Civil Proceedings
California courts have allowed plaintiffs to proceed with a pseudonym in a variety of cases. California statutory law specifically allows a party to bring a lawsuit using a pseudonym in cases involving juveniles,1 health care patients and staff,2 and victims who were deliberately infected with HIV.3  Additionally, plaintiffs often proceed pseudonymously on common law claims, but this is an area where the existing case law is underdeveloped.4  Existing case law, however, does not address in detail the proper use of pseudonyms in cases not covered by the statutes that provide for pseudonymity, nor does it set out an explicit balancing test for determining whether a party may proceed pseudonymously.  
 
The use of “Doe plaintiffs” to protect legitimate privacy rights has been recognized as an appropriate practice in circumstances when a plaintiff would be further stigmatized by disclosing his or her name in court documents.5  The “Doe plaintiff” practice may be particularly appropriate where the facts of the case are of a sexual nature,6 or where the injured party complaints of cyber-harassment and invasions of privacy.7 When applying law to facts, it may be helpful to keep the federal multi-factor test in mind to help generate useful arguments for good cause. 
 
Courts have found that the California Code of Civil Procedure does not prohibit pseudonymous litigation.  Section 367 of the California Code of Civil Procedure states that “[e]very action must be prosecuted in the name of the real party in interest, except as otherwise provided by statute.”8 However, California courts have interpreted Section 367 to mean that a lawsuit must be brought on behalf of a person having legal standing to commence the action, and not to control whether or not a pseudonym is appropriate in a given case.9
  • 1. Cal. Rules of Court, Rule 8.401 (2011).

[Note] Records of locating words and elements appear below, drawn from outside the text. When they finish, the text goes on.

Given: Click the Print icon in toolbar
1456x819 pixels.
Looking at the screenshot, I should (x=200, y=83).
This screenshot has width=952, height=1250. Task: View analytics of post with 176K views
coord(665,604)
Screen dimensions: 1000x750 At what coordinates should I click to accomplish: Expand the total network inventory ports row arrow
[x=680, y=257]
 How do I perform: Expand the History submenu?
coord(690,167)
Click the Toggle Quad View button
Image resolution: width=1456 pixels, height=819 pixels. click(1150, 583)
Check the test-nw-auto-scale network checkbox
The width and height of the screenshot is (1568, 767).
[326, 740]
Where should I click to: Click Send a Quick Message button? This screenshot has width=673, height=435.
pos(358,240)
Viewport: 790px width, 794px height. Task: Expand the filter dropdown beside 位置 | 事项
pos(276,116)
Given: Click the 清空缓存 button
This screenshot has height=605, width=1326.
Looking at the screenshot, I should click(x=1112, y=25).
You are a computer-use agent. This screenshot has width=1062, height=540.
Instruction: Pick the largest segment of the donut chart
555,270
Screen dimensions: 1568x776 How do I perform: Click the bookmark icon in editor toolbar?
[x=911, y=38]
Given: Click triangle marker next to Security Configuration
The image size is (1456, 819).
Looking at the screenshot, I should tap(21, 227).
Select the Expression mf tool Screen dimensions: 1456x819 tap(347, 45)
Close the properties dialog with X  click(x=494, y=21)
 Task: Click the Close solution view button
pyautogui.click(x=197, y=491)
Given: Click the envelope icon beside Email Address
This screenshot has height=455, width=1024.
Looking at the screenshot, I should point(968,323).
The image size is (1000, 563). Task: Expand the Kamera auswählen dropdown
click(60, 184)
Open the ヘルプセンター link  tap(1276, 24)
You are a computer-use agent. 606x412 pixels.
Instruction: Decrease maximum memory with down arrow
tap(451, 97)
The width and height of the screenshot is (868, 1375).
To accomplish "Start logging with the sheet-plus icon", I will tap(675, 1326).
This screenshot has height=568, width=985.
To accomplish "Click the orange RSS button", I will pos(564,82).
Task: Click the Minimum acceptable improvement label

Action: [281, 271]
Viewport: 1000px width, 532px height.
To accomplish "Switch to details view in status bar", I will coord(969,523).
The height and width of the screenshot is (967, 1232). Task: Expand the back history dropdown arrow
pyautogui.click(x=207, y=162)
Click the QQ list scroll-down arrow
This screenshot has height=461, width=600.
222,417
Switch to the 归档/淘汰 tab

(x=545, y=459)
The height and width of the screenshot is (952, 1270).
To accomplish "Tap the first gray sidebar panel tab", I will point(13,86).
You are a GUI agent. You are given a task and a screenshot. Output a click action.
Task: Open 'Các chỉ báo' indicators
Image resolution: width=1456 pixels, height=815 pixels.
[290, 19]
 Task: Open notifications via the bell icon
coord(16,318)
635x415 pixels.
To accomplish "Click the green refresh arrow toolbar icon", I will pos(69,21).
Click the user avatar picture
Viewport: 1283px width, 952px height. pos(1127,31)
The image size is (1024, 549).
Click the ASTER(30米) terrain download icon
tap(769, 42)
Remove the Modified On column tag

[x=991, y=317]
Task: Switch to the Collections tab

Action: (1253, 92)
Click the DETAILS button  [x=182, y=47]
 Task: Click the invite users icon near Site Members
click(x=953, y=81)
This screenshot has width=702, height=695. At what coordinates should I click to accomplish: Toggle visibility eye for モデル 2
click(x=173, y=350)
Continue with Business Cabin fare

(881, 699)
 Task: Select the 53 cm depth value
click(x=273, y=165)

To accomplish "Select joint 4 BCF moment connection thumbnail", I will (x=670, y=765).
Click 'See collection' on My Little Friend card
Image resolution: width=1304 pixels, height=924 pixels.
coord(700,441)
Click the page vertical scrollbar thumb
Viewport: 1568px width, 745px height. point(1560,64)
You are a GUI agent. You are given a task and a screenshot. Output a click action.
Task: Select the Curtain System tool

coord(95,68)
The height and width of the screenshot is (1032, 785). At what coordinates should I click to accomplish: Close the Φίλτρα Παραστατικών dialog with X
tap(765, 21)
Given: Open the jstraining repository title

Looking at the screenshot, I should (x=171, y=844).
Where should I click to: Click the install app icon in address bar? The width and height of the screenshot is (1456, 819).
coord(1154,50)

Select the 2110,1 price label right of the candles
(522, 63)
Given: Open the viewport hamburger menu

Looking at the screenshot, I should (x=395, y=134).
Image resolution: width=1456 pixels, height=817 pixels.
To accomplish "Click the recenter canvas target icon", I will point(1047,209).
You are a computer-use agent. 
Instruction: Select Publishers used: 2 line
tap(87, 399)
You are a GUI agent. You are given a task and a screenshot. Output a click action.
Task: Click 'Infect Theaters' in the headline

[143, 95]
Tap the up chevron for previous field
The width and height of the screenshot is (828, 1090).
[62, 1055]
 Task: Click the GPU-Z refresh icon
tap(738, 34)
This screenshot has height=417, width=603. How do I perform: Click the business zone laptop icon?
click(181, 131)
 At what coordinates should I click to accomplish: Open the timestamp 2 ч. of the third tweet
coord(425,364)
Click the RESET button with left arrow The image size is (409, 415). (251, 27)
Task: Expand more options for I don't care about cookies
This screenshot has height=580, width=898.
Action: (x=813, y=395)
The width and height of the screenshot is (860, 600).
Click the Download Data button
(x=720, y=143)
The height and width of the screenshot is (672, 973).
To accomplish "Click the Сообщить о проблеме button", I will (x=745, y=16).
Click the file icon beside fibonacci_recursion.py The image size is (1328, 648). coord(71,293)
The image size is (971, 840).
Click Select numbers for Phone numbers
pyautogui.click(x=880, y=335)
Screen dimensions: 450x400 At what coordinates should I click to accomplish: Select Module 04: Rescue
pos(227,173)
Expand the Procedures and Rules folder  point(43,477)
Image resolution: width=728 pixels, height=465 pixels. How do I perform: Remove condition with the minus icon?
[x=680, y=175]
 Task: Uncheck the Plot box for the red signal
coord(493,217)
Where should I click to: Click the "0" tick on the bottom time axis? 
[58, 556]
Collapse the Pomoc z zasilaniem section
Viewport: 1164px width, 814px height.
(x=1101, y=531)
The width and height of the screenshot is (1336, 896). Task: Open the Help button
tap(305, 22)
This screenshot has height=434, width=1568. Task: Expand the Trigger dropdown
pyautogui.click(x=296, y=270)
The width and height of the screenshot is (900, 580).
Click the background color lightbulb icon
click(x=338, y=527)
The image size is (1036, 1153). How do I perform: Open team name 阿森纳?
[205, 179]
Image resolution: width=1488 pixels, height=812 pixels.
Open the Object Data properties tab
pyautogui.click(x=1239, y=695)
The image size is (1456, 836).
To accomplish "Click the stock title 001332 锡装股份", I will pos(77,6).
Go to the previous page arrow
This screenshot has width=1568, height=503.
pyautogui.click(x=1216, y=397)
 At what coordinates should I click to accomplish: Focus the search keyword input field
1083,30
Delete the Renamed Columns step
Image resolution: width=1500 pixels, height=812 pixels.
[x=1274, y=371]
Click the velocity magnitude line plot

  • 2. Cal. Civ. Code § 3427.3 (West 2011).
  • 3. Cal. Health & Saf. Code § 120291 (West 2011).
  • 4. See generally, Doe v. Saenz, 45 Cal. Rptr. 3d 126 (Cal. Ct. App. 2006), (three convicted felons were allowed to proceed pseudonymously to challenge State Department of Social Services’ decision seeking to preclude them from working at licensed community care facilities), Hooper v. Deukmejian (176 Cal. Rptr. 569 (Cal. Ct. App. 1981) (an individual convicted of maintaining a place for selling or using a narcotic was permitted to sue pseudonymously to determine whether he and others similarly situated were entitled to the benefits and protections of marijuana reform legislation), and Jane Doe 8015 v. Superior Court, 55 Cal. Rptr. 3d 708 (Cal. Ct. App. 2007) (a patient was allowed to bring an action against a laboratory using a  pseudonym after it was determined that one of the laboratory’s phlebotomists had reused needles, resulting in the plaintiff’s contraction of HIV).
  • 5. See Starbucks Corp. v. Superior Court, 86 Cal. Rprtr. 3d 482, 495 n.7 (Cal. Ct. App. 2008) (noting that this practice “has gained wide currency, particularly given the rapidity and ubiquity of disclosures over the [internet.]”).
  • 6. See, e.g., Doe v. City of Los Angeles, 67 Cal. Rptr. 3d 330 (2007) (former Boy Scouts sued under pseudonym based on allegations that city police officer sexually assaulted them while they were teenagers).
  • 7. See, e.g., M.G. v. R.D., No. B159974,  2003 WL 21129878, at *3 (Cal. Ct. App. May 16, 2003) (Plaintiff was the victim of Defendant’s internet campaign to ruin Plaintiff’s reputation by disseminating private “sex tapes” and sending malicious emails about Plaintiff to Plaintiff’s friends, family, and co-workers).
  • 8. Cal. Civ. Code, § 367 (West 2011).
  • 9. Doe v. Lincoln Unified Sch. Dist., No. C062554, 2010 Cal. App. LEXIS 1505, at *8-9 (Cal. Ct. App. Aug. 30, 2010).